▶ Aufgabenbeschreibung
Schreibe die Zeilen der folgenden Auflistung unverändert ab, beginnend am Anfang der Auflistung und endend mit der Zeile, die „click(123, 472)“ enthält. Lass die Bilder in deiner Antwort weg.

▶ Gesammelte Dateneinträge
--------------------------------------------------
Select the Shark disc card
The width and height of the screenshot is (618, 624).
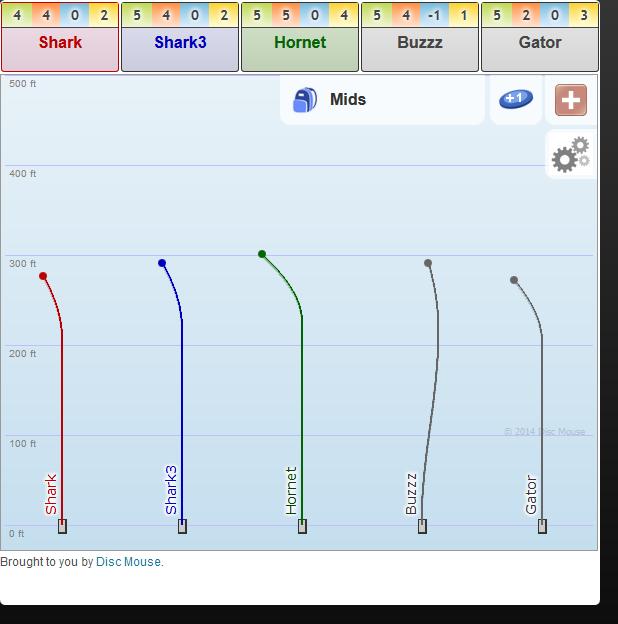60,44
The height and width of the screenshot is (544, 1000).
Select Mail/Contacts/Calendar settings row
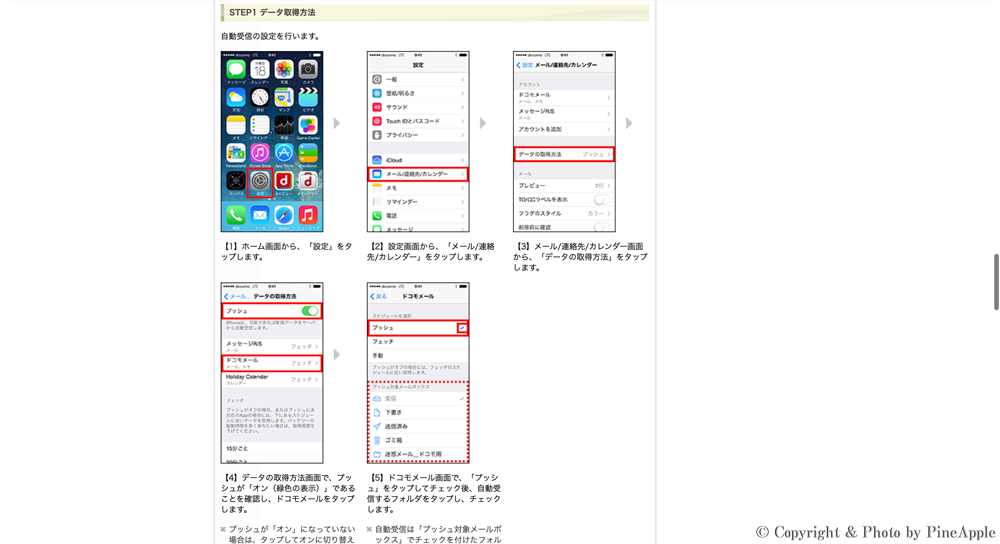[417, 174]
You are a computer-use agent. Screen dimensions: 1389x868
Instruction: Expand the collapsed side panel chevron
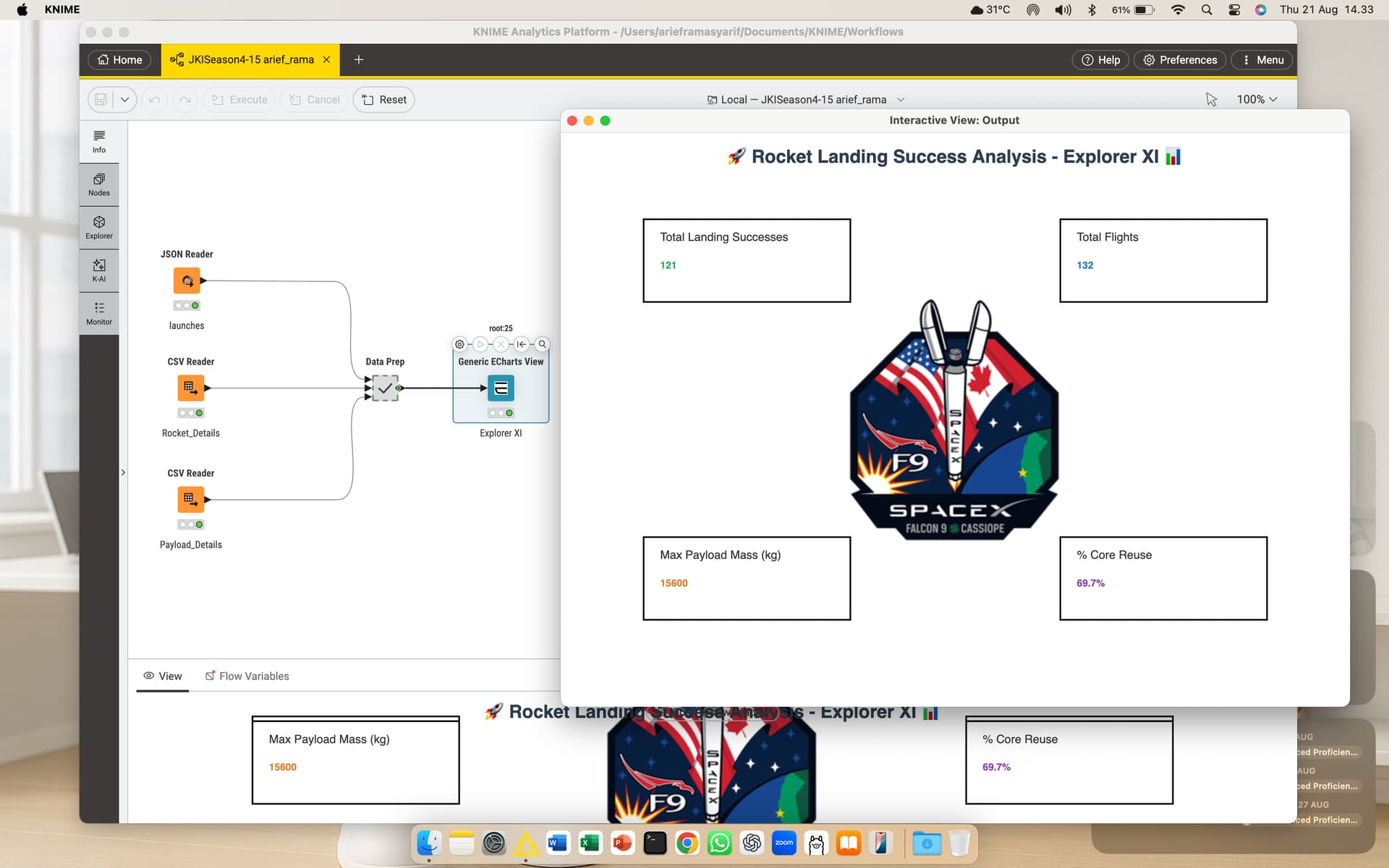click(123, 472)
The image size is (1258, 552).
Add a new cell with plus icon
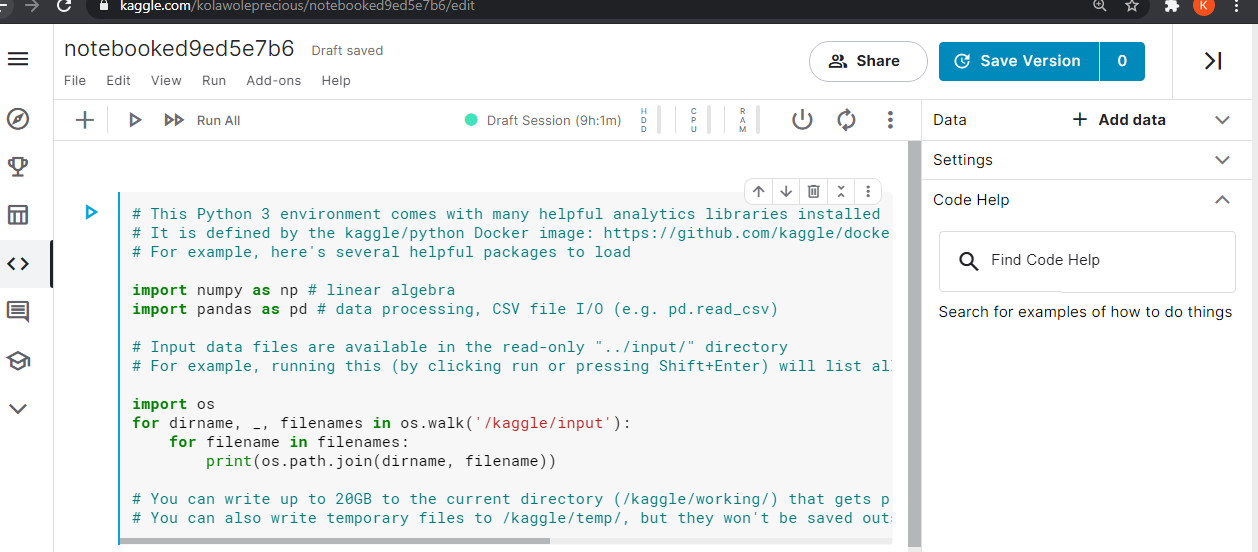click(85, 120)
--------------------------------------------------
▶ Ergebnis
Select the Shark disc card
The width and height of the screenshot is (618, 624).
60,44
The height and width of the screenshot is (544, 1000).
Select Mail/Contacts/Calendar settings row
[417, 174]
You are a computer-use agent. Screen dimensions: 1389x868
Instruction: Expand the collapsed side panel chevron
click(123, 472)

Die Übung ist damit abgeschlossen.